Blogs

Wonder Woman, le féminisme iconisé

1
1

Rey, Furiosa, Maléfique, Jyn Erso… A l’heure où les blockbusters semblent enfin s’être décidés à rentrer dans le XXIème siècle en offrant des personnages principaux féminins forts, le pays des super héros restait tristement masculin jusque là. Marvel ne livrant son premier lead féminin qu’en 2019 avec Captain Marvel, c’est donc à Wonder Woman que revient la lourde tâche d’ouvrir le bal des super bastonneuses . Et autant vous dire qu’elle ne déçoit pas !

Synopsis : Diana, princesse des Amazones, a grandit sur une île isolée du monde des Hommes, à suivre un entrainement acharné pour vaincre un jour Arès, Dieu de la guerre. Un jour, un pilote américain s’écrase sur l’île paradisiaque où elle vit. Lorsqu’il lui raconte qu’une guerre terrible fait rage à l’autre bout de la planète, Diana quitte son havre de paix, convaincue qu’Arès se cache derrière les méfaits des nazis.

Wonder Woman origins

Impossible de ne pas penser à l’excellent premier Captain America devant ce film. Une super héroïne découvrant ses pouvoirs en affrontant les nazis, la candeur d’une idéaliste confrontée à la triste réalité de la guerre des Hommes. Les points communs sont nombreux. Plutôt logique quand on sait que Diana Prince, comme Steve Rogers a commencé sa carrière dans les Comics pendant la seconde guerre. Le bonus non négligeable ici, qui fait toute l’originalité du film,  est que ce décalage innocence/réalité s’applique aussi à la condition féminine. Une déesse Amazone guerrière débarquant en pleine société patriarcale des années 40, voilà qui n’est pas sans créer de nombreux clins d’œil humoristiques et des piques bien senties à notre société actuelle qui n’a malheureusement pas beaucoup changée depuis 70 ans.

Image 1 Warner bros tout droits réservés

© Warner Bros.

Iconisation maximale

Une des difficultés du film de super héros est de rendre au personnage la dimension iconique qu’il avait dans les planches de dessins originales. La mission est pourtant plus qu’accomplie ici par Patty Jenkins. D’amazones virevoltantes en envols tout bouclier dehors, on a très souvent envie de se lever pour applaudir cette guerrière tellement classe. Le tout se fait en plus dans un parfait équilibre entre fun et réflexion plus profonde sur la place de l’héroïne dans notre monde. Certes cela se fait au prix de ralentis un peu trop poussifs, et des filtres bleus si chers aux DC comics movies mais force est de constater que ça a une sacrée allure ! Le seul vrai point négatif sera un affrontement final visuellement illisible avec un méchant pas vraiment à la hauteur. Mais on s’amuse tellement le reste du temps, qu’on pardonne à Jenkins ces quelques imperfections.

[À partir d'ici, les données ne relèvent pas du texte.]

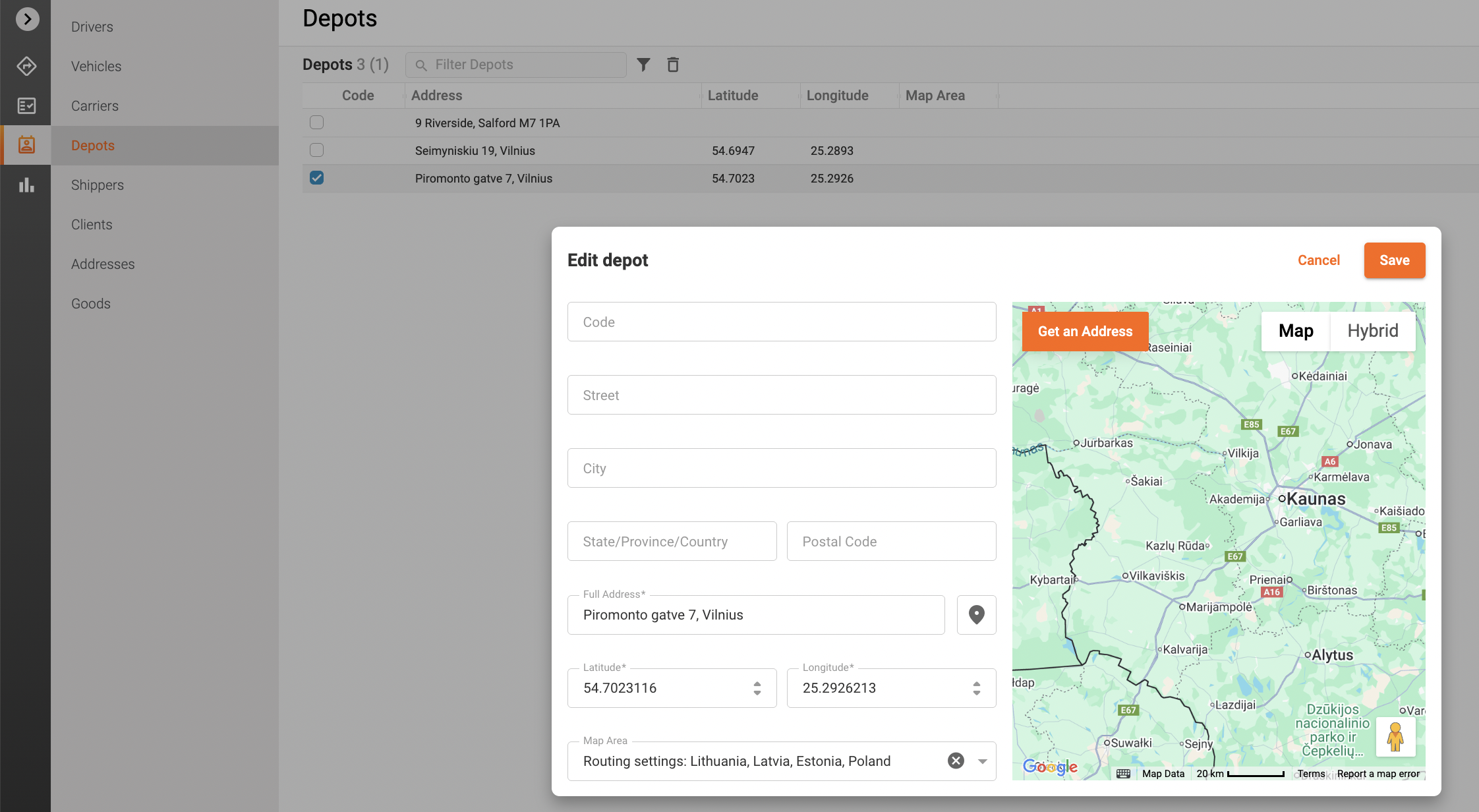The height and width of the screenshot is (812, 1479).
Task: Switch map to Hybrid view
Action: point(1372,331)
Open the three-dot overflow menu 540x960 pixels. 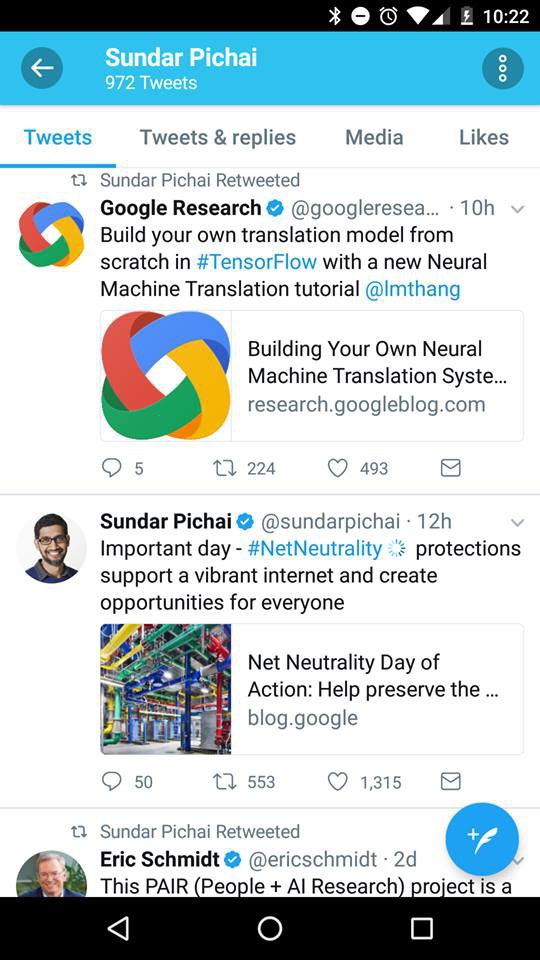pos(503,68)
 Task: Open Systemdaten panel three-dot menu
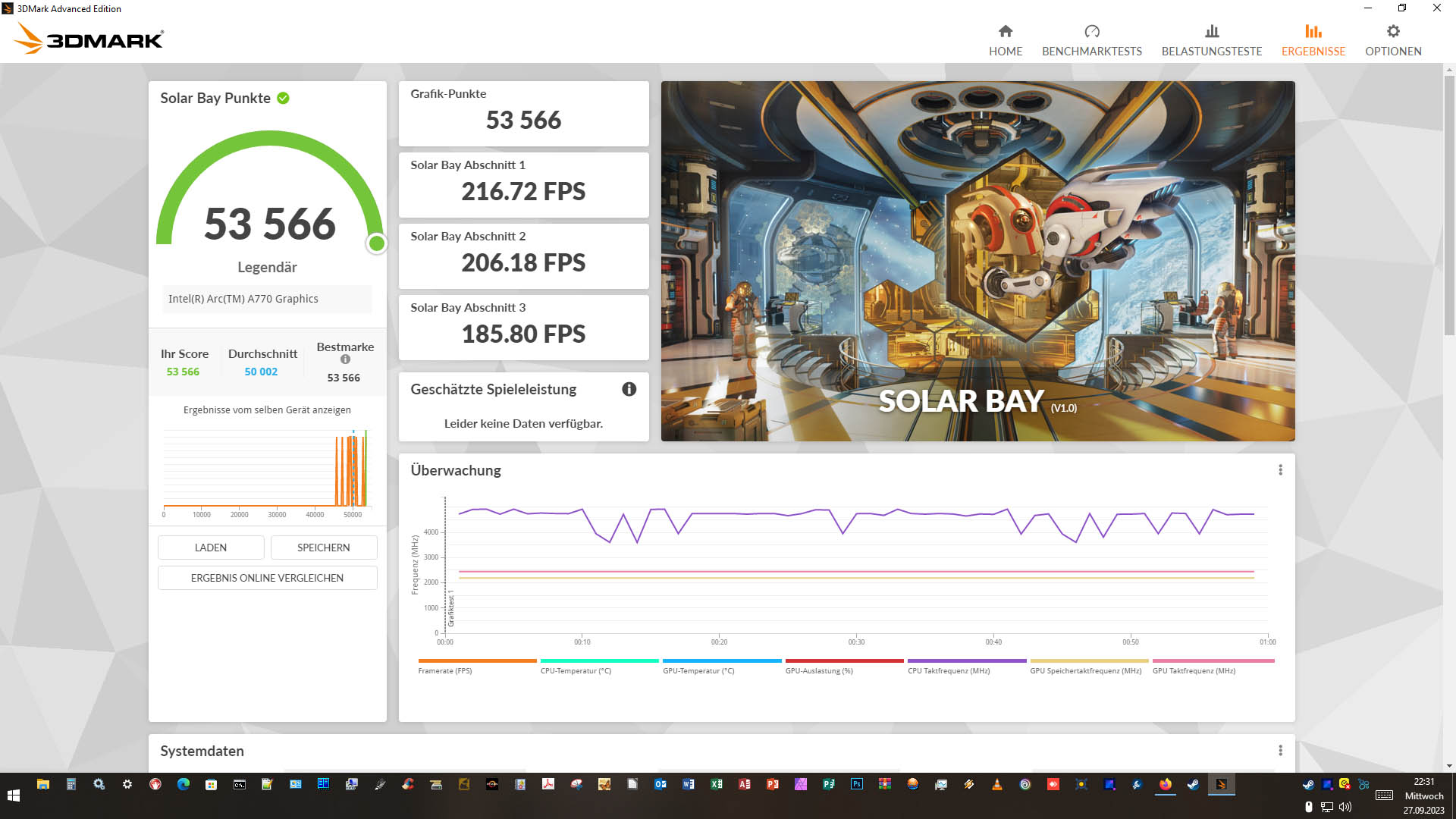click(1280, 751)
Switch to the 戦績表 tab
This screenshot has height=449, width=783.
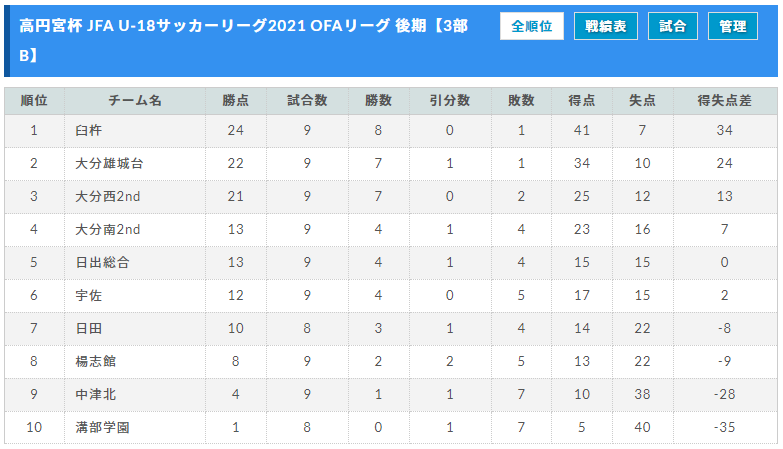pos(606,26)
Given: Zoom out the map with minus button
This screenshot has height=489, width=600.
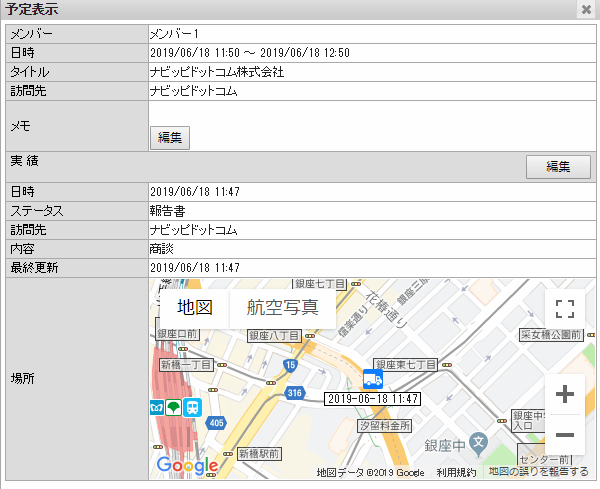Looking at the screenshot, I should pyautogui.click(x=564, y=435).
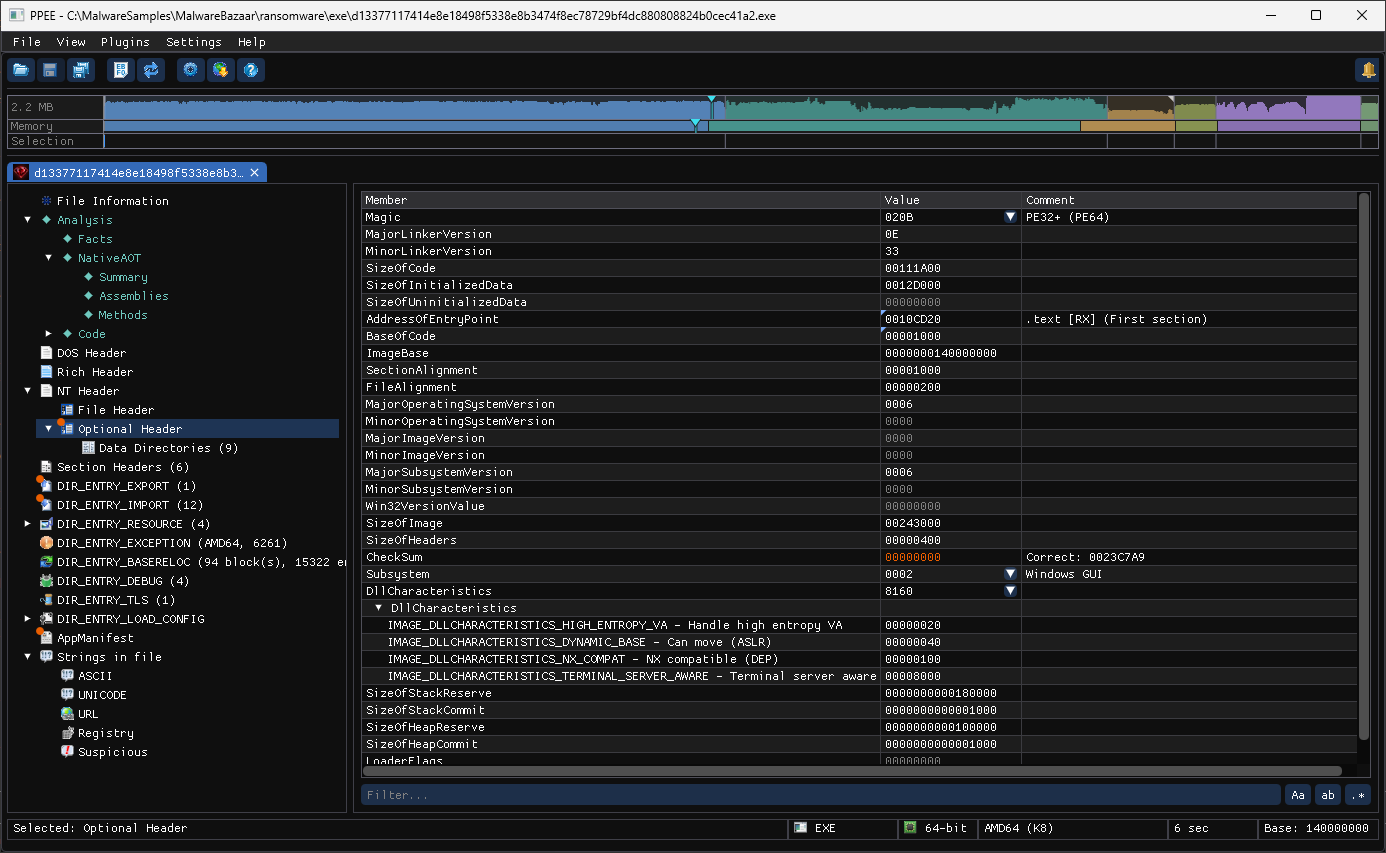The height and width of the screenshot is (853, 1386).
Task: Close the d13377117414e8e18498f5338e8b3 file tab
Action: point(255,172)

Image 2 Warner bros tout droits résérvés

© Warner Bros.

Wonder Gadot

N’y allons pas par quatre chemins, Gal Gadot est faite pour le rôle. Elle qui volait la vedette à Ben Affleck et Henry Cavill en seulement en 10 minutes de Batman Vs Superman, elle irradie de  nouveau l’écran. Belle, drôle, cogneuse, fragile, elle dégage la force, l’innocence et la rébellion que demandait le personnage. Toute résistance est donc futile, vous l’adorerez. Chris Pine quant à lui remplit comme il faut son rôle de héros masculin, sachant s’effacer derrière sa majesté Gadot, mais aussi être drôle quand il faut. Le reste du casting réservera quelques bonnes surprises, comme Robin Wright, Ewen Bremner, notre Spud adoré dans Trainspotting , ou encore David Thewlis bien connu des fans d’Harry Potter. Bref niveau distribution, on est plutôt bien servis.

© Warner Bros.

Wonder woman, malgré quelques défauts issus du cahier des charges de super héros, est sans aucun doute le comic book movie le plus rafraîchissant qu’on ait vu depuis des années. Avec humour et vigueur il joue autant la carte du fun que celle du féminisme, le tout dans une iconisation jouissive de son héroïne. Enthousiasmant et nécessaire.